Your instructions: Write out the full set of records below exactly.

Stored items
|---|

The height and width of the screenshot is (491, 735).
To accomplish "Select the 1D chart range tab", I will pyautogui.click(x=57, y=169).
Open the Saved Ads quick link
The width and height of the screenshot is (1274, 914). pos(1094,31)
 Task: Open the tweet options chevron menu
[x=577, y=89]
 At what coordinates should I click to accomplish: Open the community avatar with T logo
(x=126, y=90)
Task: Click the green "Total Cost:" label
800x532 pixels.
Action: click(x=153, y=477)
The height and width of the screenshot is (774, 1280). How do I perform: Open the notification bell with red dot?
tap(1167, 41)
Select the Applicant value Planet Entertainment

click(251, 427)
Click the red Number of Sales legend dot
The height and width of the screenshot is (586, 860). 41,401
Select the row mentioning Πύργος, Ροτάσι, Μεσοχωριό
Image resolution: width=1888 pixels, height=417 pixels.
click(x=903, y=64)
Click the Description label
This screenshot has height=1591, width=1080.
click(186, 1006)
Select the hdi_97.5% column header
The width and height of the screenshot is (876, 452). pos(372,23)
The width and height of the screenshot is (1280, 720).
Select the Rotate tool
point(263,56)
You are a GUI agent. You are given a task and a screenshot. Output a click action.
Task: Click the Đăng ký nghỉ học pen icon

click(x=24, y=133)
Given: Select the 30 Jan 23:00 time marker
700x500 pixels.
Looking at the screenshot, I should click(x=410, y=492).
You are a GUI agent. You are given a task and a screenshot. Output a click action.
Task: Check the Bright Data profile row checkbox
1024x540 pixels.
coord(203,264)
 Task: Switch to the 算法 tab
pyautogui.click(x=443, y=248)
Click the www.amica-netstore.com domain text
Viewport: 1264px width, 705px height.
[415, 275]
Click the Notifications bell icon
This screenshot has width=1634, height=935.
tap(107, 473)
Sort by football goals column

|---|

Exercise response:
The height and width of the screenshot is (491, 735).
To accomplish "Select the 1D chart range tab", I will pyautogui.click(x=57, y=169).
Open the Saved Ads quick link
The width and height of the screenshot is (1274, 914). pos(1094,31)
 Task: Open the tweet options chevron menu
[x=577, y=89]
 At what coordinates should I click to accomplish: Open the community avatar with T logo
(x=126, y=90)
Task: Click the green "Total Cost:" label
800x532 pixels.
Action: click(x=153, y=477)
The height and width of the screenshot is (774, 1280). How do I perform: Open the notification bell with red dot?
tap(1167, 41)
Select the Applicant value Planet Entertainment

click(251, 427)
Click the red Number of Sales legend dot
The height and width of the screenshot is (586, 860). 41,401
Select the row mentioning Πύργος, Ροτάσι, Μεσοχωριό
Image resolution: width=1888 pixels, height=417 pixels.
click(x=903, y=64)
Click the Description label
This screenshot has height=1591, width=1080.
click(186, 1006)
Select the hdi_97.5% column header
The width and height of the screenshot is (876, 452). pos(372,23)
The width and height of the screenshot is (1280, 720).
Select the Rotate tool
point(263,56)
You are a GUI agent. You are given a task and a screenshot. Output a click action.
Task: Click the Đăng ký nghỉ học pen icon

click(x=24, y=133)
Given: Select the 30 Jan 23:00 time marker
700x500 pixels.
Looking at the screenshot, I should click(x=410, y=492).
You are a GUI agent. You are given a task and a screenshot. Output a click action.
Task: Check the Bright Data profile row checkbox
1024x540 pixels.
coord(203,264)
 Task: Switch to the 算法 tab
pyautogui.click(x=443, y=248)
Click the www.amica-netstore.com domain text
Viewport: 1264px width, 705px height.
[415, 275]
Click the Notifications bell icon
This screenshot has width=1634, height=935.
tap(107, 473)
Sort by football goals column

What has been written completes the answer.